Way Panji adalah salah satu kecamatan yang ada di kabupaten Lampung Selatan, dan merupakan salah satu
kecamatan yang di dalamnya
terdapat berbagai corak kehidupan, baik itu agama atau etnis
dan budaya. Ada beberapa desa yang di
dalamnya terdapat berbagai agama seperti Agama Islam,
Kristen Protestan, Kristen Katolik, dan Hindu.
Kecamatan
Kalianda merupakan daerah yang ketika kekuasaan dikendalikan oleh kolonial
Belanda adalah wilayah yang dipergunakan untuk kolonisasi pertama dengan metode
sisipan, yaitu pendatang di campur oleh masyarakat pribumi di daerah tersebut.
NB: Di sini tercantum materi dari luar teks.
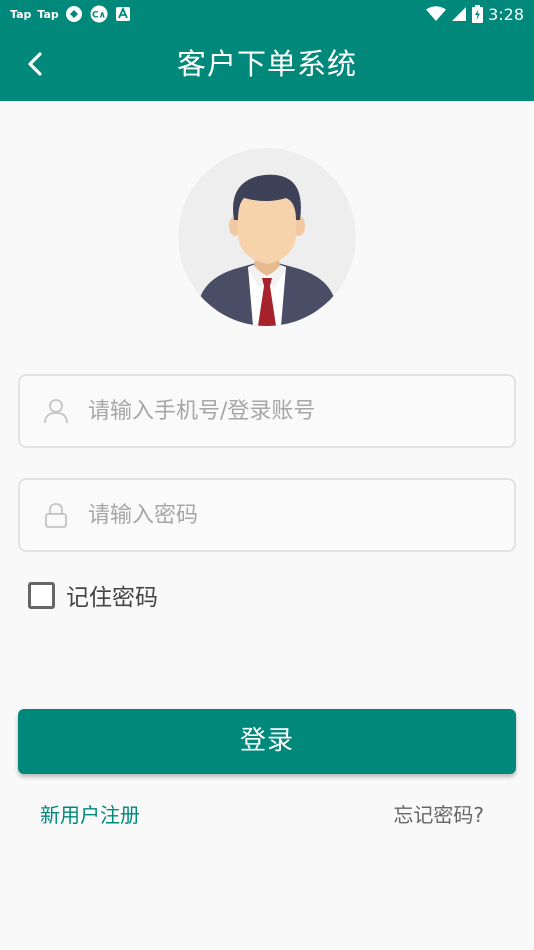 The image size is (534, 950). What do you see at coordinates (506, 14) in the screenshot?
I see `clock: 3:28` at bounding box center [506, 14].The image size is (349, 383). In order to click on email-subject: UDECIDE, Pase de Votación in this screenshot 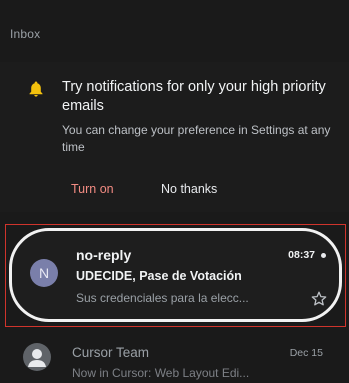, I will do `click(159, 276)`.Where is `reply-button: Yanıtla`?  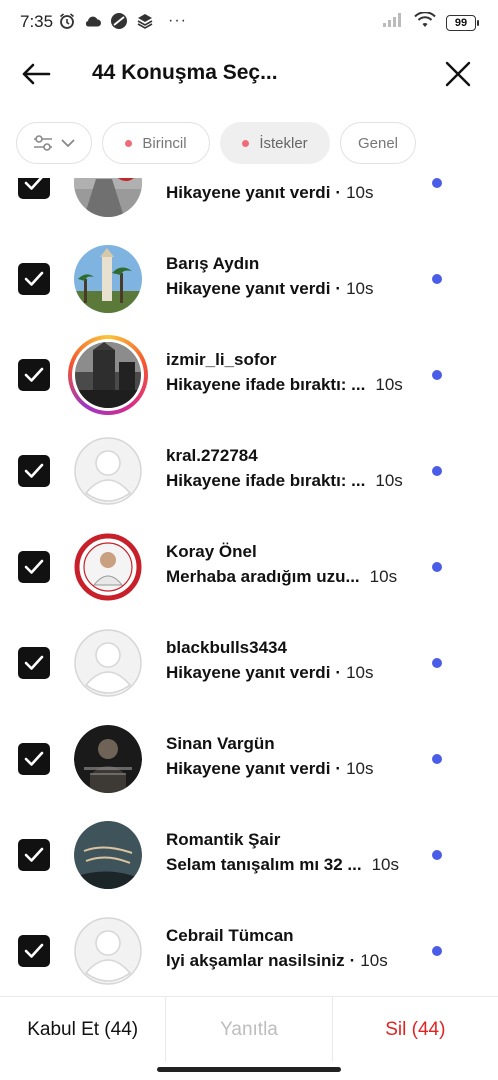 reply-button: Yanıtla is located at coordinates (249, 1030).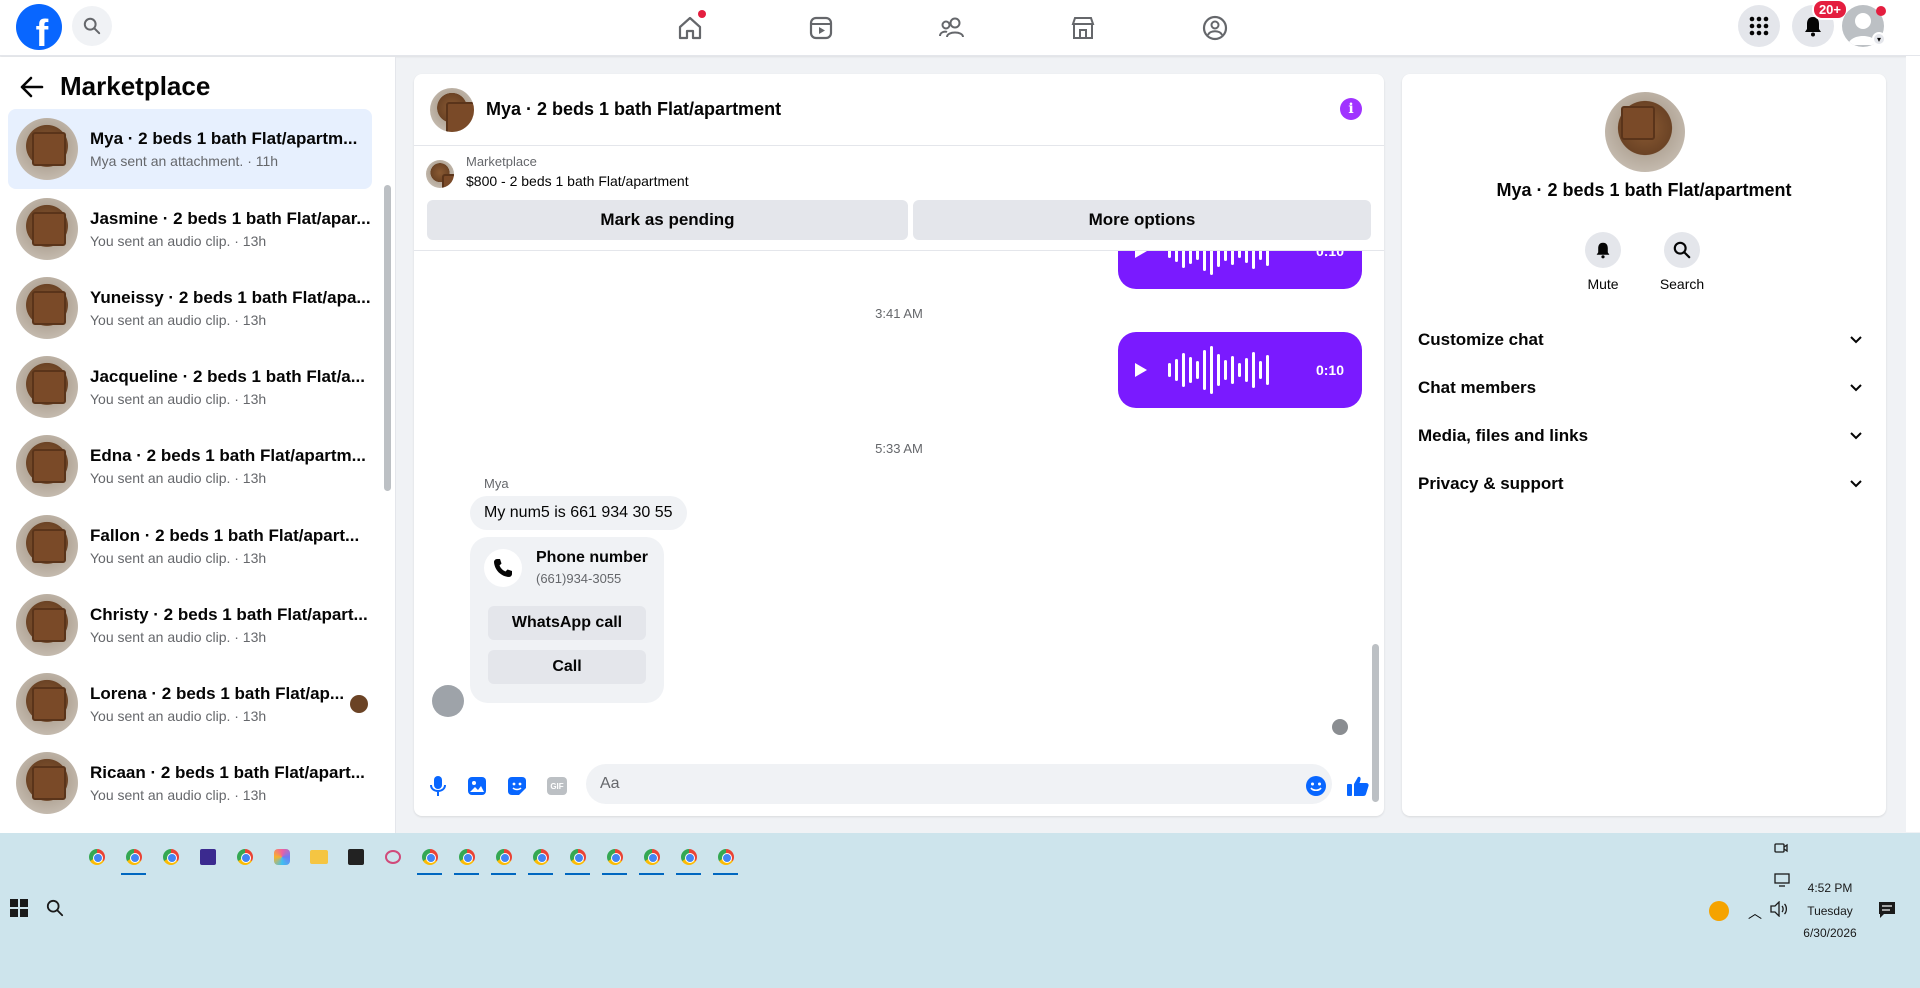 The image size is (1920, 988). Describe the element at coordinates (282, 857) in the screenshot. I see `copilot-taskbar-icon` at that location.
Metode ini sangat efektif, dimana masyarakat pendatang dengan cepat membaur
denga masyarakat pribumi tanpa terpatok oleh budaya yang sudah melekat sebagai
identitas mereka.
1.2
Rumusan Masalah
Dengan
memperhatikan latar belakang masalah, yang telah dipaparkan di atas maka dapat
dirumuskan beberapa permasalahan sebagai berikut :
1.2.1
Bagaimana realitas kerukunan hidup
antara
etnis Bali dengan etnis non-Bali di Kabupaten Lampung Selatan?
1.2.2
Faktor-faktor apa
saja yang memicu kerusuhan antar etnis terus berulang di Kabupaten Lampung Selatan?
1.3
Tujuan Penelitian
1.3.1
Ingin mengetahui realitas kerukunan hidup antara
etnis Bali dengan etnis non-Bali di Kabupaten Lampung Selatan.
1.3.2
Ingin mengetahui
faktor-faktor yang memicu kerusuhan antar etnis terus berulang di Kabupaten Lampung Selatan.
1.4
Kegunaan Penelitian
Berdasarkan latar belakang masalah dan tujuan penelitian yang telah
dikemukakan di atas maka penelitian ini diharapkan dapat:
1.4.1
Secara teoritis
diharapkan hasil penelitian ini dapat memberikan informasi empiris dan
pengetahuan seputar kerukunan hidup
dalam masyarakat yang majemuk, yang pada dewasa ini menjadi perhatian serius. Secara
akademis penelitian ini nantinya bisa dijadikan referensi bagi proses penelitian selanjutnya.
1.4.2
Secara praktis
hasil penelitian ini diharapkan dapat memberikan masukan/referensi tambahan, bagi masyarakat mampu secara tepat memposisikan realitas
keanekaragaman suku, agama, dan budaya di kecamatan Way Panji dan dapat diketahui dampak positif
jika masyarakat majemuk lebih menjunjung tinggi perbedaan.